→ **What needs to be done**
In this exercise, print only the lines of the records below from the one with "[Close] (1446, 2324)" through the one with "Triết lý giáo dục (182, 2096)", inclusive. Pictures are not part of the copy.

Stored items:
^^^^

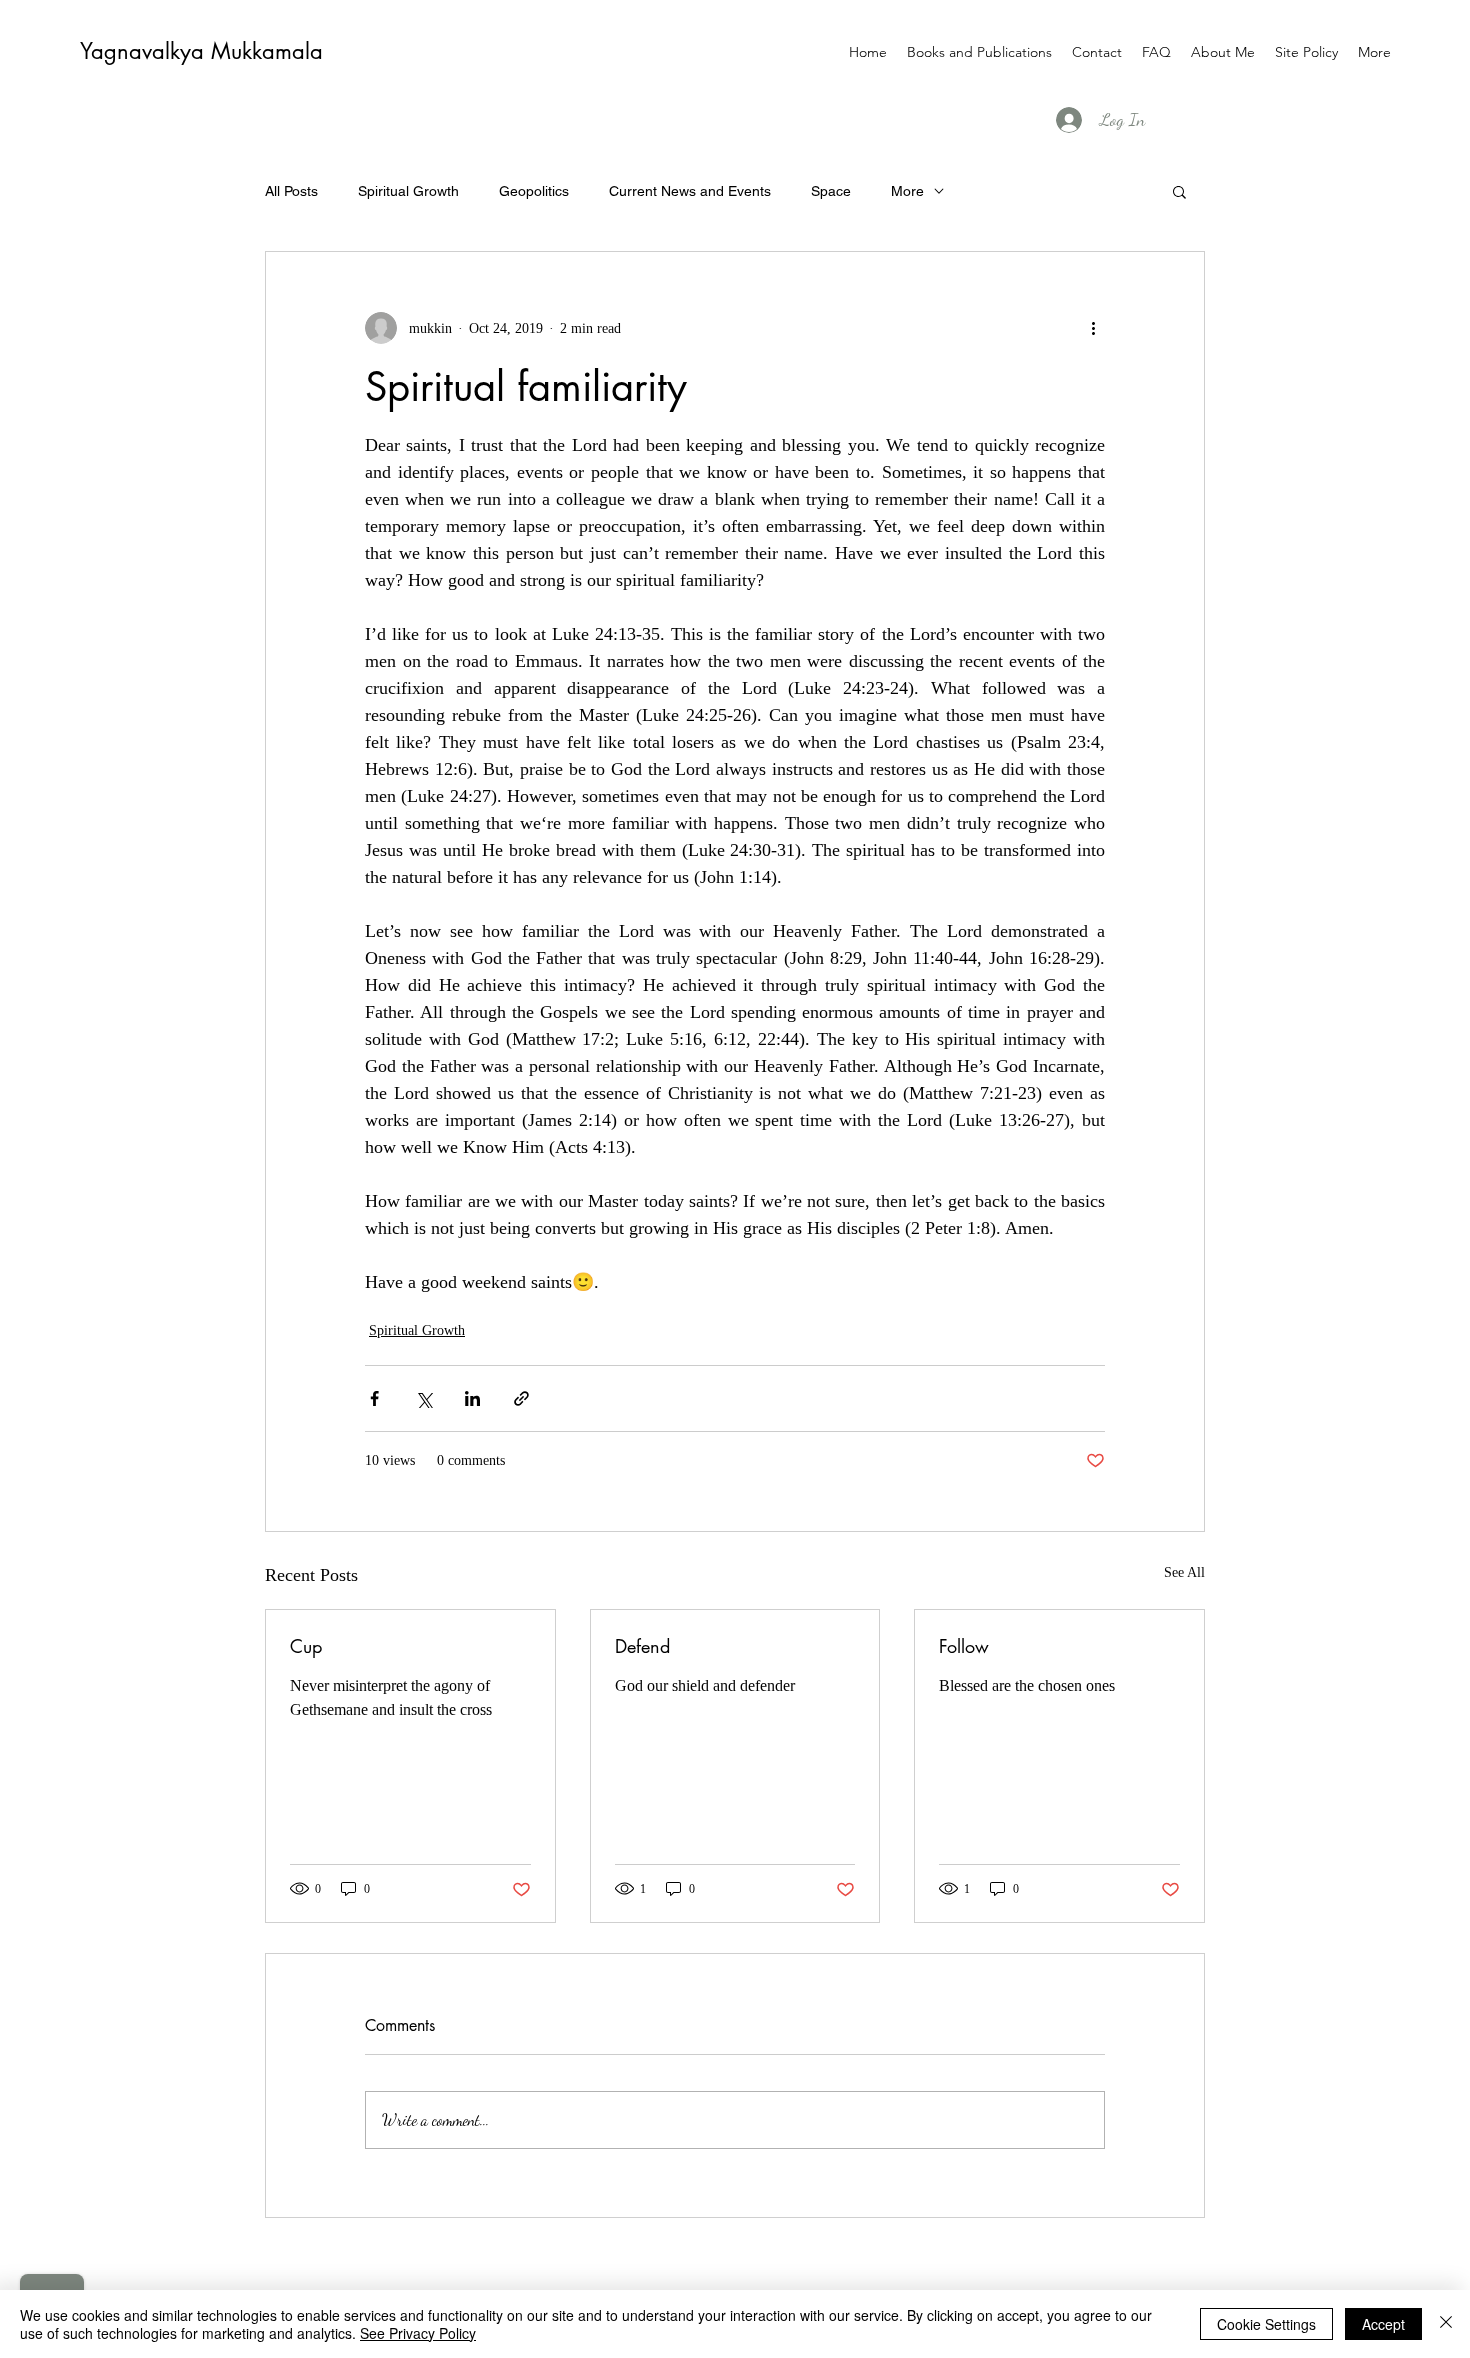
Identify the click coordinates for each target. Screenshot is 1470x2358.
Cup (306, 1646)
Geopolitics (534, 191)
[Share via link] (521, 1398)
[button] (1179, 191)
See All (1184, 1572)
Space (831, 191)
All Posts (291, 191)
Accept (1383, 2324)
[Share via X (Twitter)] (423, 1398)
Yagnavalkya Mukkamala (201, 51)
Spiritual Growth (408, 191)
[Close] (1446, 2324)
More (907, 191)
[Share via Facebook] (374, 1398)
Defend (642, 1646)
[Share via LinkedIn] (472, 1398)
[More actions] (1093, 328)
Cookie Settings (1266, 2324)
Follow (964, 1646)
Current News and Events (690, 191)
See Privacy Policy (418, 2333)
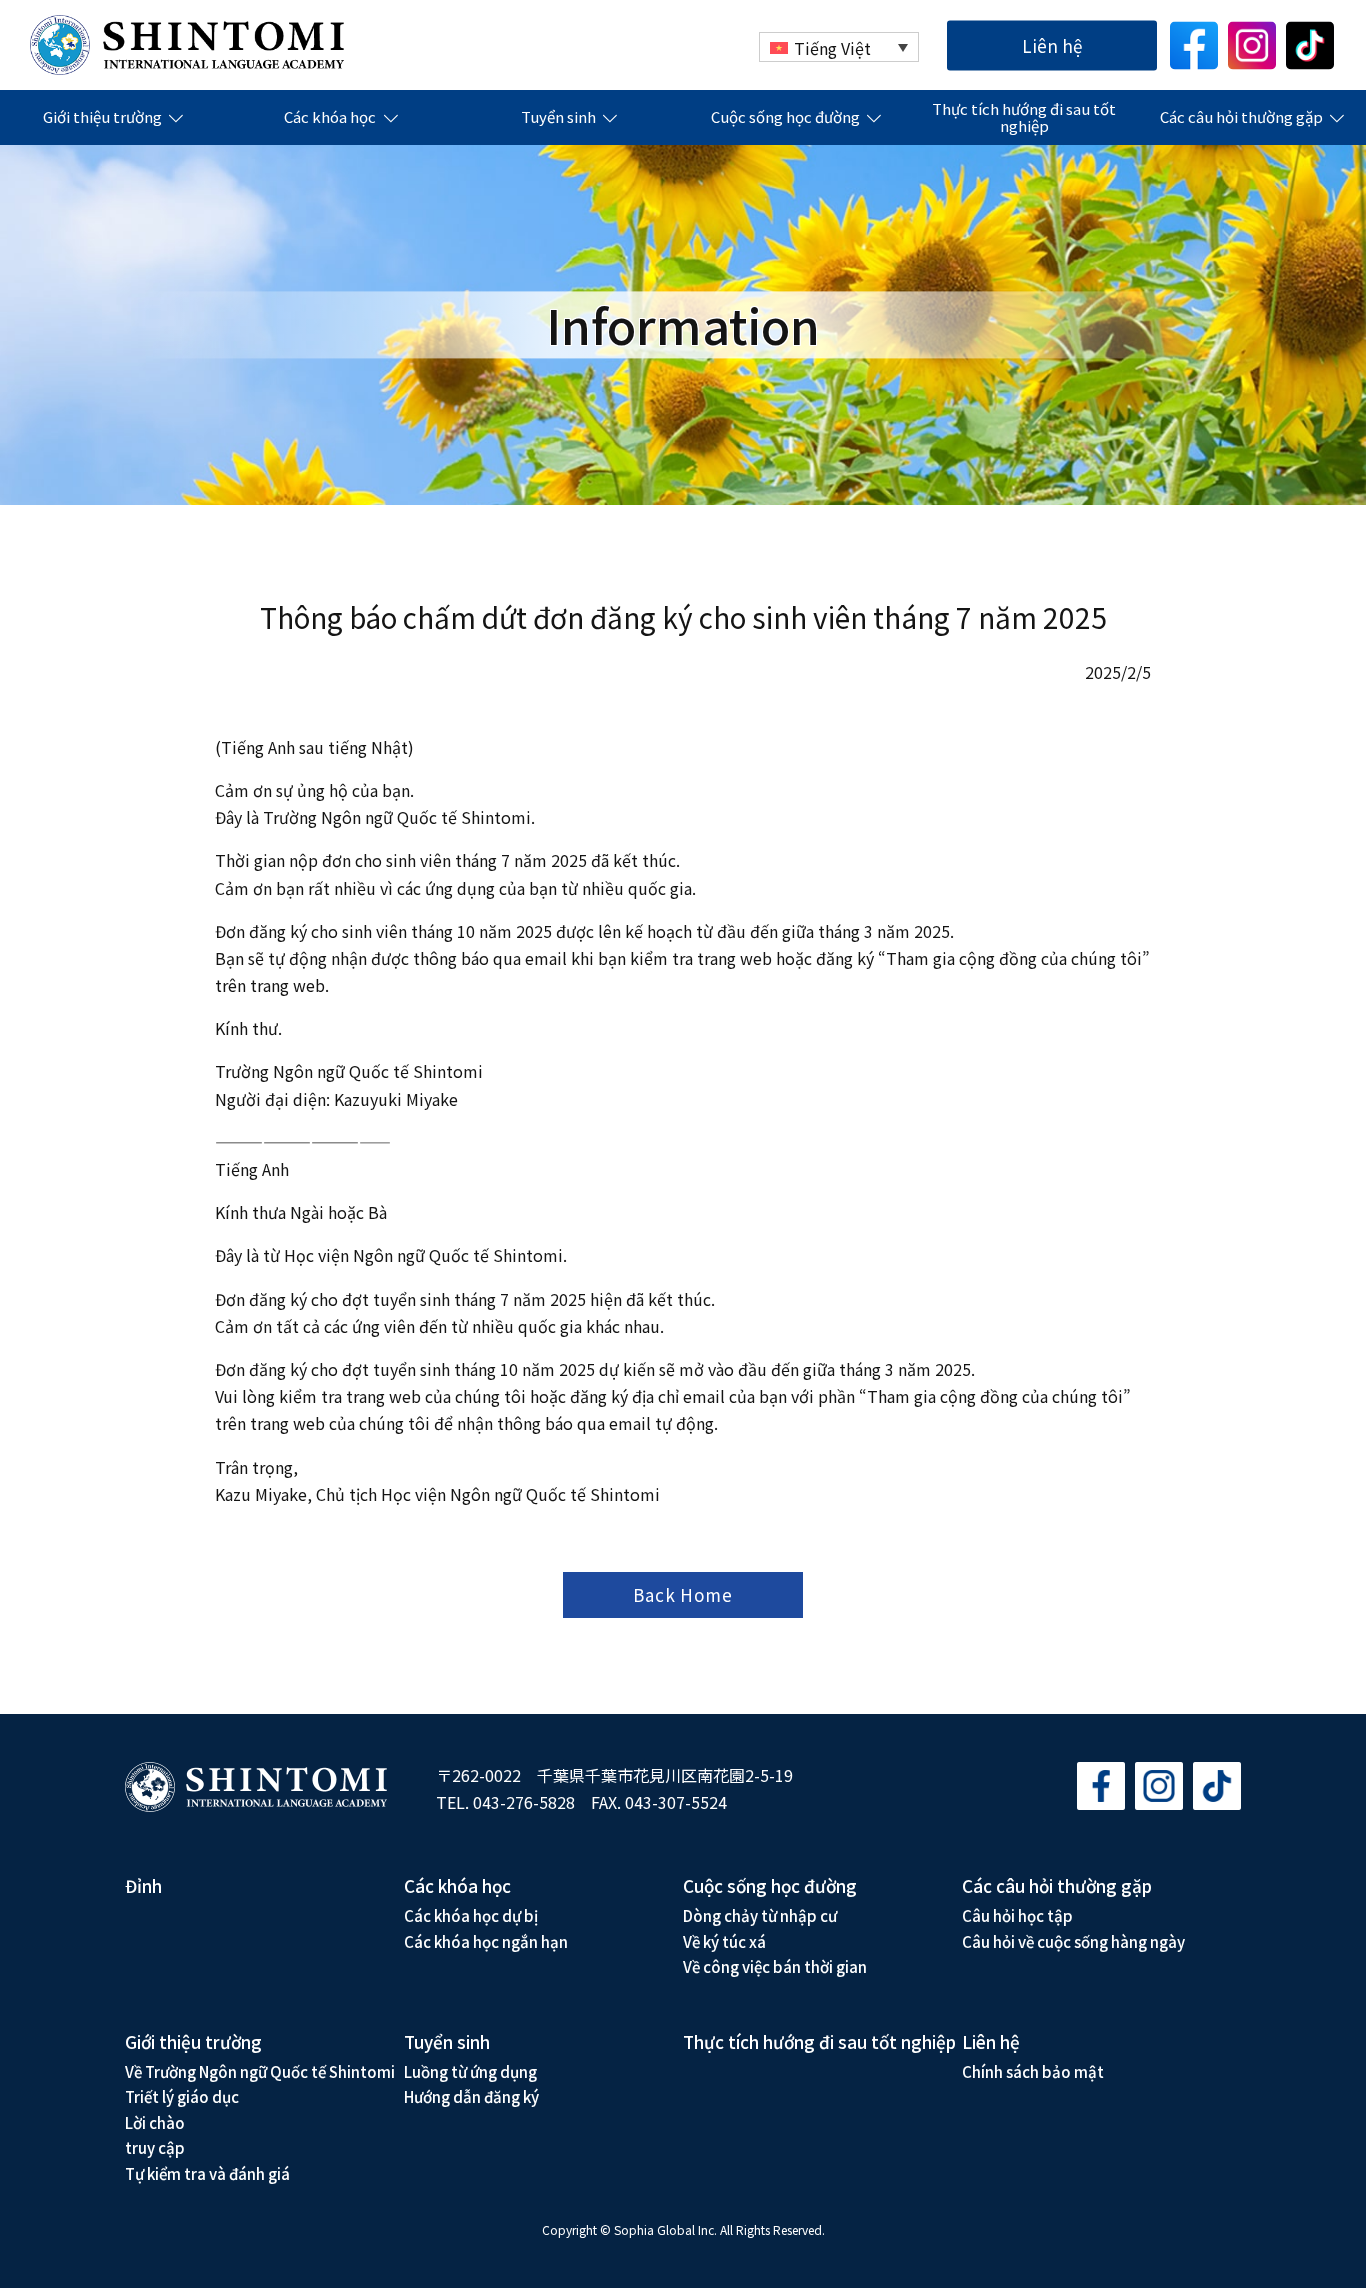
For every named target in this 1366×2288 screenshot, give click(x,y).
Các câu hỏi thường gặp (1241, 117)
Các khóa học (330, 117)
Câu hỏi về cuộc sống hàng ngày (1073, 1941)
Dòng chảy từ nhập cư (760, 1915)
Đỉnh (143, 1885)
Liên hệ (1052, 44)
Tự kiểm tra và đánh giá (207, 2173)
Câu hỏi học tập (1017, 1915)
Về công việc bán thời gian (775, 1966)
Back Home (683, 1594)
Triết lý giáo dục (182, 2096)
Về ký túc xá (724, 1941)
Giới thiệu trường (102, 117)
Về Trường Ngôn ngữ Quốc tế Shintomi (260, 2071)
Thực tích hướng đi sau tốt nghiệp (1024, 117)
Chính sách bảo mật (1033, 2071)
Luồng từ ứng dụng (470, 2071)
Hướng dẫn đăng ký (471, 2096)
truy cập (155, 2147)
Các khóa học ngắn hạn (486, 1941)
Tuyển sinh (558, 117)
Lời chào (155, 2122)
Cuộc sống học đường (785, 117)
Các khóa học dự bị (471, 1915)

^^^^

→ **Written response**
[Close] (1446, 2324)
More (907, 191)
[Share via Facebook] (374, 1398)
Defend (642, 1646)
[Share via LinkedIn] (472, 1398)
[More actions] (1093, 328)
Cookie Settings (1266, 2324)
Follow (964, 1646)
Current News and Events (690, 191)
See Privacy Policy (418, 2333)
For every named target in this 1366×2288 screenshot, give click(x,y).
Các câu hỏi thường gặp (1241, 117)
Các khóa học (330, 117)
Câu hỏi về cuộc sống hàng ngày (1073, 1941)
Dòng chảy từ nhập cư (760, 1915)
Đỉnh (143, 1885)
Liên hệ (1052, 44)
Tự kiểm tra và đánh giá (207, 2173)
Câu hỏi học tập (1017, 1915)
Về công việc bán thời gian (775, 1966)
Back Home (683, 1594)
Triết lý giáo dục (182, 2096)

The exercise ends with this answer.